When I started birding, I was told that there are approximately 10,000 bird species in the world. I assumed that most people were in agreement just what those 10,000 species were. I was further impressed by the seeming consensus on common names (quite different from the world of botany, which has myriad replications and is currently in turmoil). Well, now I know better. There are several world lists of bird species, and they’re not at all the same.
It wasn’t just the duck. Since I started birding in 2004, I’ve had the opportunity to travel to a variety of places overseas—Swaziland (now called Eswatini), South Africa, Australia, Singapore, India—and I’ve picked up the “best” field guide each time. I dutifully wrote down the name given for each bird I saw. But when I returned home, I realized that the local common name doesn’t always match the various “official” common names.
Sometimes, it’s as simple as spelling. Is this a Grey Fantail or a Gray Fantail? The Australians (and other British-influenced places) spell it the first way, while lists influenced by us Americans spell it the second way.
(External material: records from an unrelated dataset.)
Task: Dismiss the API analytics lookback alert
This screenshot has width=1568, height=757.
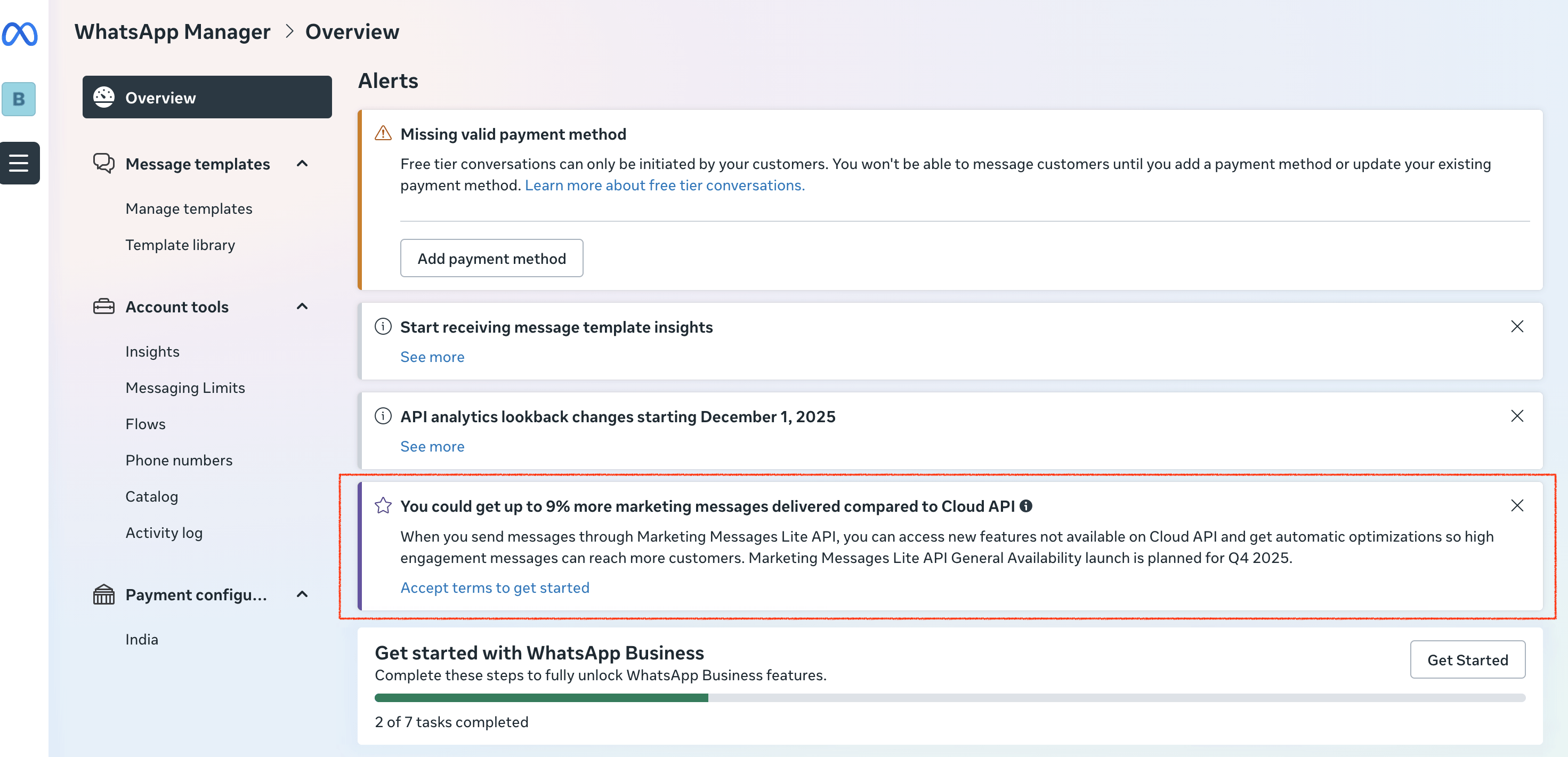Action: pos(1517,416)
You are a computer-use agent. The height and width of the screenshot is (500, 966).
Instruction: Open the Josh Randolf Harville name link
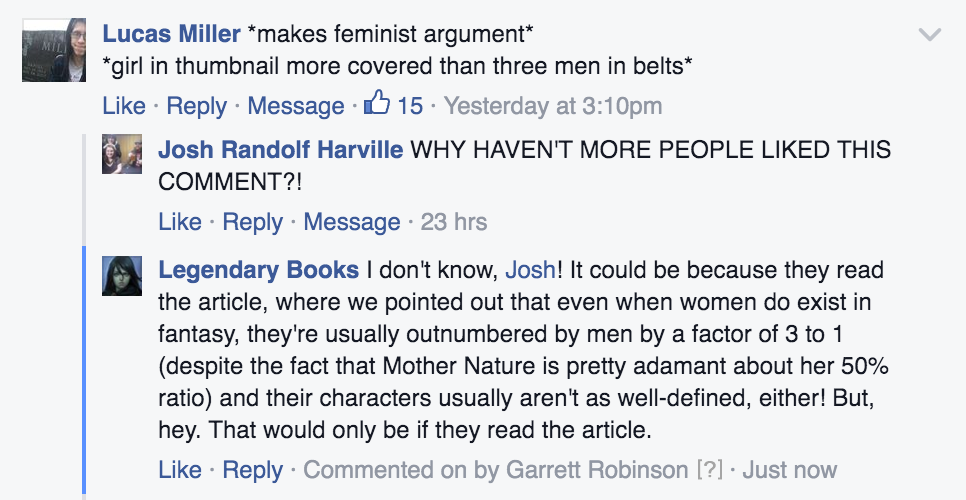280,151
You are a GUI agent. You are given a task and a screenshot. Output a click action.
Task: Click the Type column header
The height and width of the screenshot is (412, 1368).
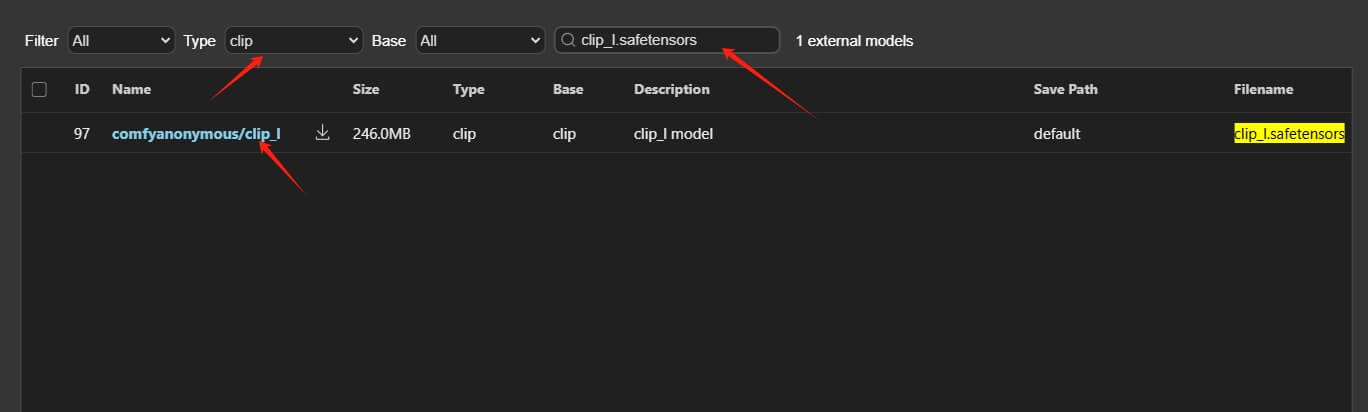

Hyphens and capital letters cause a lot of grief. Is it a Cuckoo Shrike, a Cuckoo-shrike, a Cuckoo-Shrike, or a Cuckooshrike? The lists (and field guides) disagree.
And then, is that particular Cuckooshrike a Yellow-eyed Cuckoo-shrike or a Barred Cuckooshrike? (It’s the same bird, Coracina lineata.)
Sometimes, it’s the second names that are very different—when I went to look up my Red-browed Finch sighting, I discovered that my list called it a Red-browed Firetail. My Blacksmith Lapwing was listed as a Blacksmith Plover.
As long as I stick to the ABA bird list, there’s no confusion. But as I venture farther afield, I have to make a decision. Do I continue to use The Clements Checklist of the Birds of the World? After all, Cornell’s involvement is a good endorsement.
But what about The Howard & Moore Complete Checklist of the Birds of the World, 4th Edition, or the Handbook of the Birds of the World, “an online comprehensive resource for all the birds of the world” that “contains the contents of the acclaimed 17-volume Handbook of the Birds of the World (HBW) series” and is available by subscription. Or I could use the IOC list, which “complements three other primary world bird lists [those just mentioned] that differ slightly in their primary goals and taxonomic philosophy.” (It would be helpful to know what those primary goals are.)
There’s more. Avibase is a list maintained by Denis Lepage and hosted by Bird Studies Canada, which is a co-partner of Birdlife International. I searched but couldn’t figure out what Wikipedia bases its list on. Finally, there’s the Sibley-Monroe checklist and the Sibley–Ahlquist taxonomy. Their work, based entirely on DNA studies conducted in the 1970s and 1980s, yielded a list that is quite different from everyone else’s.
Of course, no matter which list you choose to use, it will be constantly updated as new birds are discovered and current species are lumped and split. There’s also the issue of regional common names—are the local names more or less “valid” than a name bestowed by scientists from another place? And now we’re getting into political correctness. I never realized that birding could be so controversial!